-- START OF Entries --

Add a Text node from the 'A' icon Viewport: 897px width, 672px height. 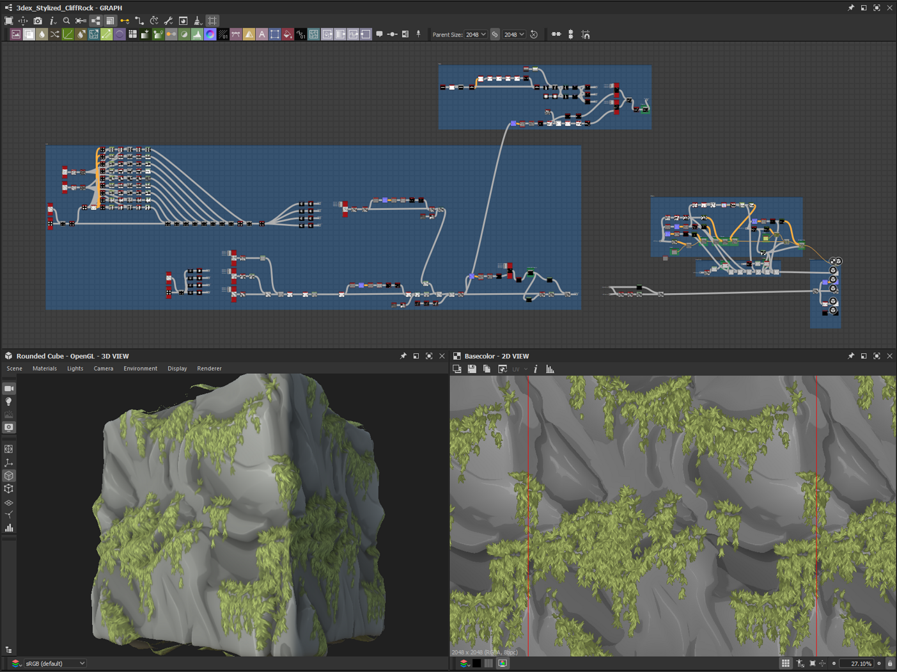[x=261, y=35]
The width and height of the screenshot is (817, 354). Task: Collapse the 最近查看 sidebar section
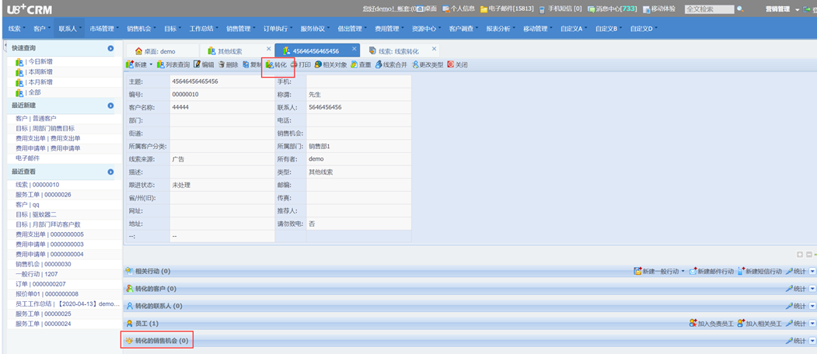point(111,172)
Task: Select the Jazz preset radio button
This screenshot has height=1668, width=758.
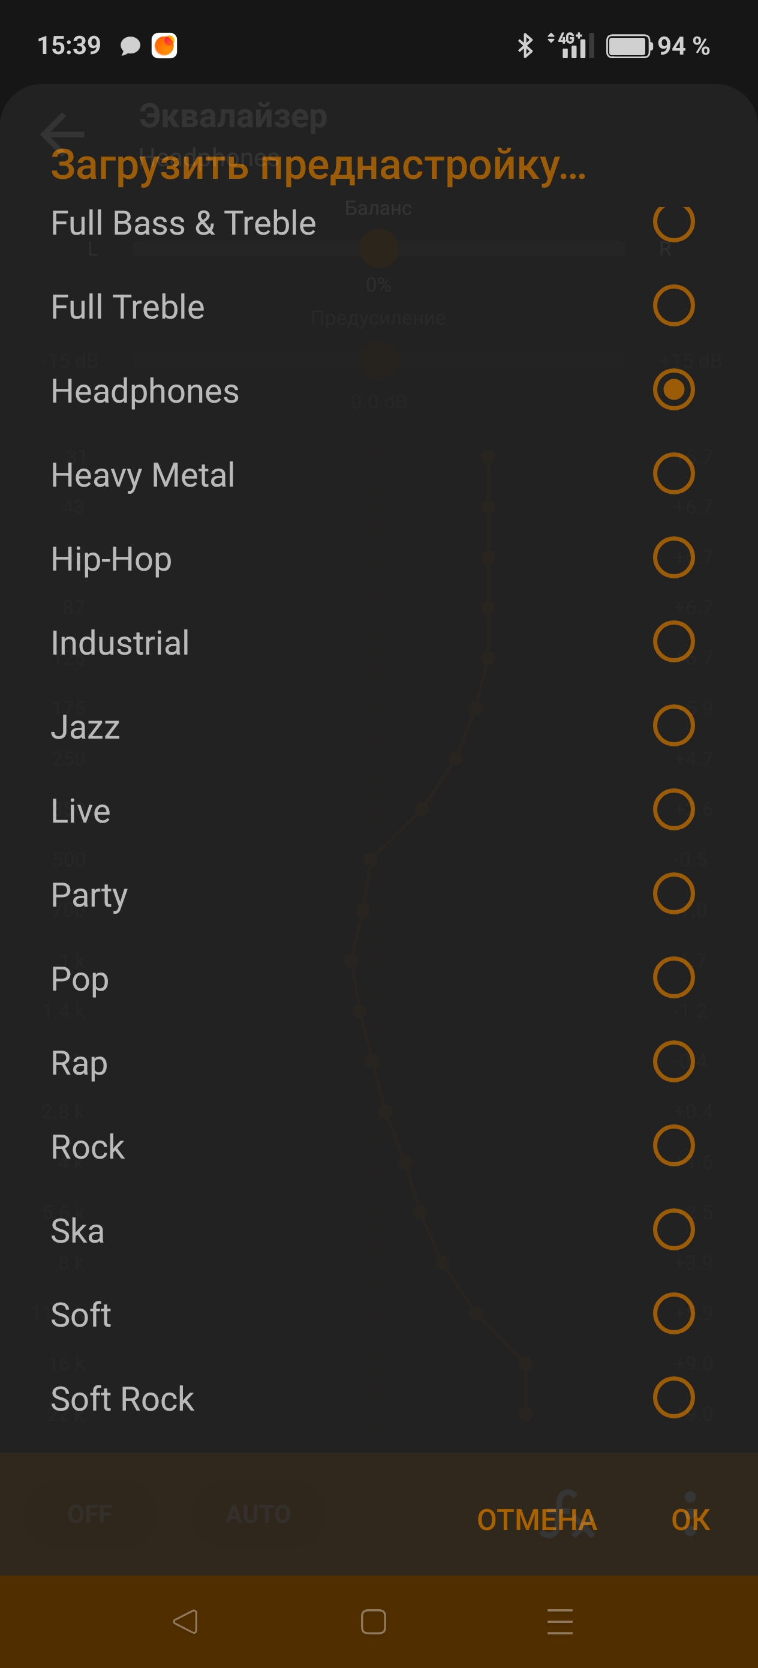Action: point(673,726)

-- END OF Entries --

Can you pull out the entries from the line containing "The width and" through the last entry and reproduce them verbatim, with the pictures left out?

The result
The width and height of the screenshot is (817, 354). Task: Collapse the 最近查看 sidebar section
point(111,172)
Task: Select the Jazz preset radio button
This screenshot has height=1668, width=758.
Action: point(673,726)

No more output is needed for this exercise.